:: Exercise requirements ::
Once you have read the listing, retype all of it exactly.
___
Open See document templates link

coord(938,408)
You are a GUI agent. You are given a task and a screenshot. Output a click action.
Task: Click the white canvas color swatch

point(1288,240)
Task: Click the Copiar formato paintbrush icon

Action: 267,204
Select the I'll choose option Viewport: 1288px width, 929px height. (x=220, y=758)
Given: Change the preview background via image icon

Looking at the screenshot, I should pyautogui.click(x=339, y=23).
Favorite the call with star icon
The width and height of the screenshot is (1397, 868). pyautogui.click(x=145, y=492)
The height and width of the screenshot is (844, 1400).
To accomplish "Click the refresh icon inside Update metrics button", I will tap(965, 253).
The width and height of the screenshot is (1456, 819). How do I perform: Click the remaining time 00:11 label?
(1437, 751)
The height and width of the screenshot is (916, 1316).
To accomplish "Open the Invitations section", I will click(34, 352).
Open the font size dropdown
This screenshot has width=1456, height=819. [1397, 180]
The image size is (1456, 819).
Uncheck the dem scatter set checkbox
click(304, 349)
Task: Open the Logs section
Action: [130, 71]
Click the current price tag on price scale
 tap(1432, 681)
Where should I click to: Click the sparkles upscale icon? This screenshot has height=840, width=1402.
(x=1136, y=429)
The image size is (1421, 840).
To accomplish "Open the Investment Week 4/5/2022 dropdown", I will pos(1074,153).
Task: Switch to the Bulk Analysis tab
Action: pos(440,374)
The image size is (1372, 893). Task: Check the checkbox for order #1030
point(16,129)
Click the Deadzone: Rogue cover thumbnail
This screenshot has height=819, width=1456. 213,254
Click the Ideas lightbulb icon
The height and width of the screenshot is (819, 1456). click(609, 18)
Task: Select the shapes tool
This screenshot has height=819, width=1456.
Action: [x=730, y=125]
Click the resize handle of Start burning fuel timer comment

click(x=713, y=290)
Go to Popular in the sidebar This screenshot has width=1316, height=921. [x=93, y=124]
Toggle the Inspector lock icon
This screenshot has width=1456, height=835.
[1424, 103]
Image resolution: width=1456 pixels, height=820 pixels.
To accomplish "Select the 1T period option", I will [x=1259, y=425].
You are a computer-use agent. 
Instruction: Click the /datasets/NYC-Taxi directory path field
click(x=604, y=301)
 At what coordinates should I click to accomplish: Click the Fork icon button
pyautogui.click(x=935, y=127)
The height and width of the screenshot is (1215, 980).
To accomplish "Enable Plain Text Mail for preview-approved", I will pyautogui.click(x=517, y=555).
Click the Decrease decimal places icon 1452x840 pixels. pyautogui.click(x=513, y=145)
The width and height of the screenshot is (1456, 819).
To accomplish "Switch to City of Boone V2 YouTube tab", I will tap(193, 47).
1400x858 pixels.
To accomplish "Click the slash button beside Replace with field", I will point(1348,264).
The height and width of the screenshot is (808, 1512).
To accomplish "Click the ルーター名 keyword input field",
___
:: Result of the exercise ::
Open See document templates link

coord(938,408)
You are a GUI agent. You are given a task and a screenshot. Output a click action.
Task: Click the white canvas color swatch

point(1288,240)
Task: Click the Copiar formato paintbrush icon

Action: 267,204
Select the I'll choose option Viewport: 1288px width, 929px height. (x=220, y=758)
Given: Change the preview background via image icon

Looking at the screenshot, I should pyautogui.click(x=339, y=23).
Favorite the call with star icon
The width and height of the screenshot is (1397, 868). pyautogui.click(x=145, y=492)
The height and width of the screenshot is (844, 1400).
To accomplish "Click the refresh icon inside Update metrics button", I will tap(965, 253).
The width and height of the screenshot is (1456, 819). How do I perform: Click the remaining time 00:11 label?
(1437, 751)
The height and width of the screenshot is (916, 1316).
To accomplish "Open the Invitations section", I will click(34, 352).
Open the font size dropdown
This screenshot has width=1456, height=819. [1397, 180]
The image size is (1456, 819).
Uncheck the dem scatter set checkbox
click(304, 349)
Task: Open the Logs section
Action: [130, 71]
Click the current price tag on price scale
 tap(1432, 681)
Where should I click to: Click the sparkles upscale icon? This screenshot has height=840, width=1402.
(x=1136, y=429)
The image size is (1421, 840).
To accomplish "Open the Investment Week 4/5/2022 dropdown", I will pos(1074,153).
Task: Switch to the Bulk Analysis tab
Action: pos(440,374)
The image size is (1372, 893). Task: Check the checkbox for order #1030
point(16,129)
Click the Deadzone: Rogue cover thumbnail
This screenshot has height=819, width=1456. 213,254
Click the Ideas lightbulb icon
The height and width of the screenshot is (819, 1456). click(609, 18)
Task: Select the shapes tool
This screenshot has height=819, width=1456.
Action: [x=730, y=125]
Click the resize handle of Start burning fuel timer comment

click(x=713, y=290)
Go to Popular in the sidebar This screenshot has width=1316, height=921. [x=93, y=124]
Toggle the Inspector lock icon
This screenshot has width=1456, height=835.
[1424, 103]
Image resolution: width=1456 pixels, height=820 pixels.
To accomplish "Select the 1T period option", I will [x=1259, y=425].
You are a computer-use agent. 
Instruction: Click the /datasets/NYC-Taxi directory path field
click(x=604, y=301)
 At what coordinates should I click to accomplish: Click the Fork icon button
pyautogui.click(x=935, y=127)
The height and width of the screenshot is (1215, 980).
To accomplish "Enable Plain Text Mail for preview-approved", I will pyautogui.click(x=517, y=555).
Click the Decrease decimal places icon 1452x840 pixels. pyautogui.click(x=513, y=145)
The width and height of the screenshot is (1456, 819).
To accomplish "Switch to City of Boone V2 YouTube tab", I will tap(193, 47).
1400x858 pixels.
To accomplish "Click the slash button beside Replace with field", I will point(1348,264).
The height and width of the screenshot is (808, 1512).
To accomplish "Click the ルーター名 keyword input field",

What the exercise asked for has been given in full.